“There are new techniques for the identification of pathogenic T-cell epitopes in RA or other forms of chronic inflammatory arthritis,” he said. “Knowledge of pathogenic T-cell epitopes could lead to new small molecule therapies in RA, which may provide the next leap in therapies for this illness.”
According to Ted R. Mikuls, MD, MSPH, professor of internal medicine in the division of rheumatology at Omaha VA Medical Center and the University of Nebraska Medical Center in Omaha, who presented research on the association between RA and P. gingivalis, Dr. Steere’s highly innovative approach is exciting because it is poised as a platform for discovery. “Using this approach, we might, for example, begin to identify mechanisms linking oral pathogens such as P. gingivalis with RA,” he said. “Identifying these mechanisms will be central to the development of immune-based interventions that could subsequently be exploited in disease treatment and even prevention.”
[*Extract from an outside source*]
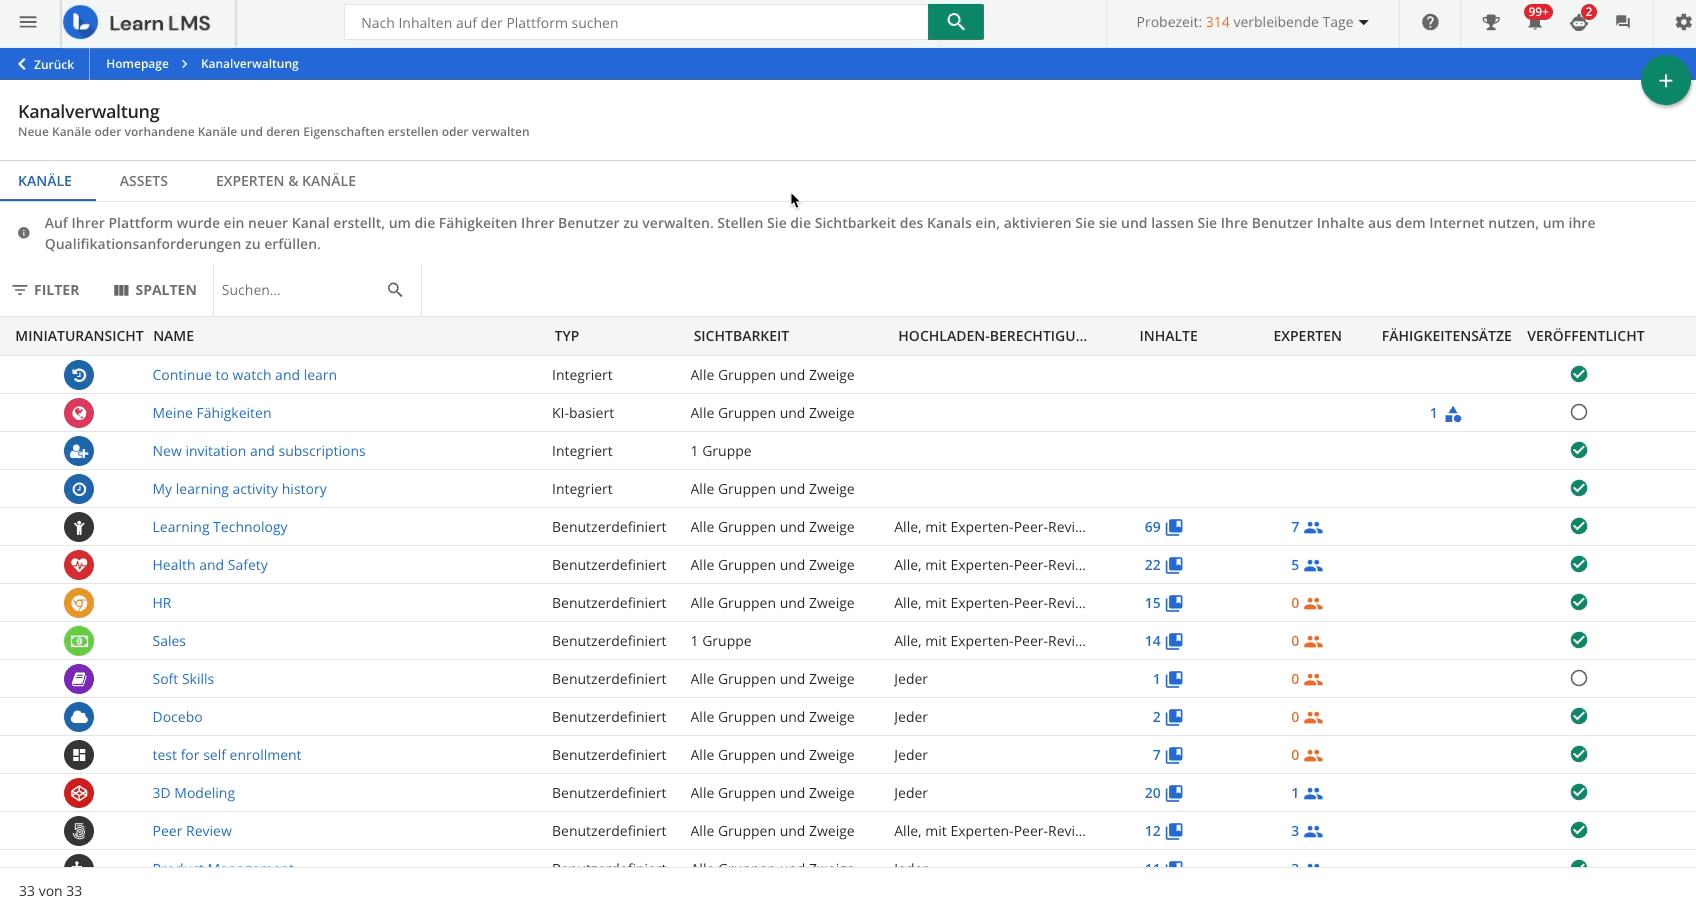Open the settings gear icon

1683,22
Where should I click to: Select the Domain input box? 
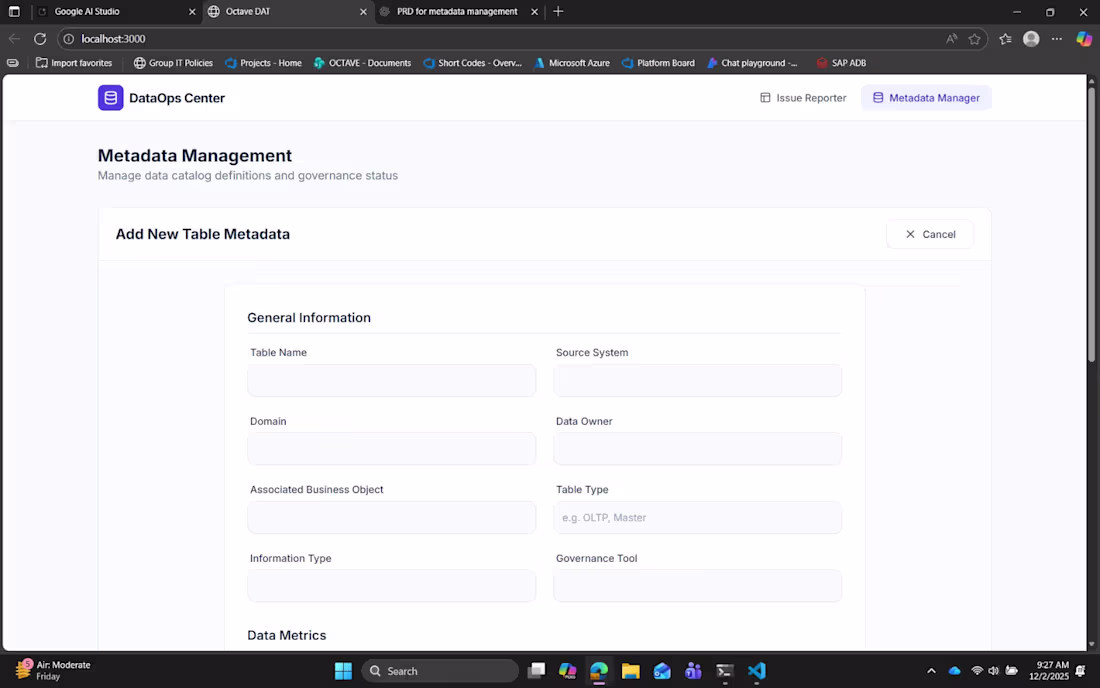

The Association Between Oral Pathogens with RA
Dr. Mikuls presented the results of a study that provides further insight into the association of gum disease and P. gingivalis infection with RA risk. He shared the results of a two-aim study undertaken to address several unanswered questions. Among these are whether the association of periodontal disease with RA is driven by shared risk factors (i.e., smoking, HLA-DRB1) or by oral bacterial that causes periodontal disease (P. gingivalis), and whether periodontal disease causes RA or whether it is simply a direct or indirect manifestation of RA.
The case-control study included 617 patients, 287 with RA (cases) and 330 with osteoarthritis (controls) with similar baseline characteristics. (The findings of the study were reported in Abstract 1378.) Patients underwent a standardized exam for periodontal disease (defined as clinical attachment loss >6 mm for 2 or more teeth and one or more sites with a probing depth >5 mm). The study found that periodontal disease was significantly more common in all patients with RA compared to controls (35% vs. 26%, P=0.02) as well as patients with anticyclic citrullinated peptide (aCCP)–positive RA (37% vs. 26%, P=0.007). On multivariate analysis, the study found that the association of periodontal disease with established aCCP-positive RA was independent of shared risk factors including smoking and HLA-DRB1, and also appeared independent of other factors including medication use, comorbidity, and oral hygiene. Another finding was that significantly more patients with periodontal disease had increased RA disease severity.
The study also looked at whether there were neo-epitopes driving the relationship between periodontal disease and RA and identified several preliminary epitopes (such as filaggrin) that could drive the relationship.